West's unspoken dream? First Class woman on lifeboat while others perish?

West’s unspoken dream? First Class women on lifeboats while others perish?

The phrase of the day comes from an article posted last night by Lindy West, and it is: “the silent rage of 1,000 Romneys.”  The joie de bitterness in West’s post is admirable, as is her talent for writing in the contemporary mode.  Since reading West’s piece, I wonder whether the amount of silent rage ought forevermore to be measured in something called Romneys, in the way Roentgens are the units for a particular kind of gamma rays.  Or, the way “Southpark” turned the Couric into a worldwide measurement standard.
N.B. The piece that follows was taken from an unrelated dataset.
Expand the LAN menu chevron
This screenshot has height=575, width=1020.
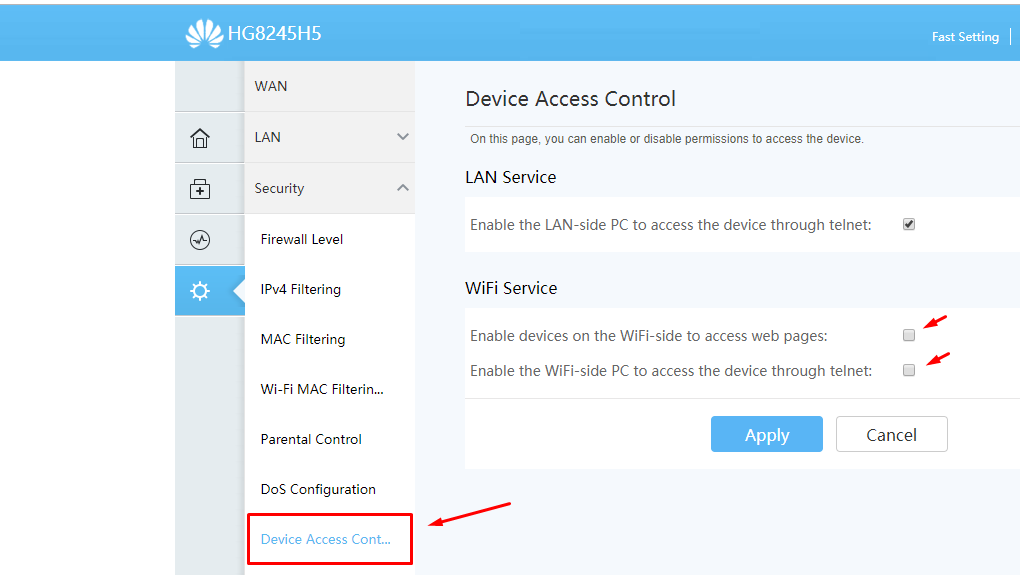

While it’s always pleasant to witness the privileged complain about their privileges, it is hard to swallow the lengths this article goes to underscore what it claims is the real problem, viz., the mistreatment of women. Rather than focusing on the ever-increasing gentrification of airline travel, to the point that some airlines recently reduced leg room in coach to give those in Business and First Class more room to re-enact Busby Berkeley musical numbers, West’s article presupposes a legitimacy to non-egalitarian travel (did people learn nothing from Cameron’s Titanic?), as if there is no issue with the operation of blatant class biases at the airport and elsewhere.  I am not disputing the colorful examples West cites to support her point about First Class males elbowing First Class women out of the way in the scramble to arrive first for the pre-flight martinis, but it seems that the focus on gender utterly ignores the larger picture. Why isn’t West writing that almost everyone else from the metaphorical cheap seats ought to feel “the silent rage of 1,000 Romneys” about a democracy that demonstrates frequently that it does not believe in equality?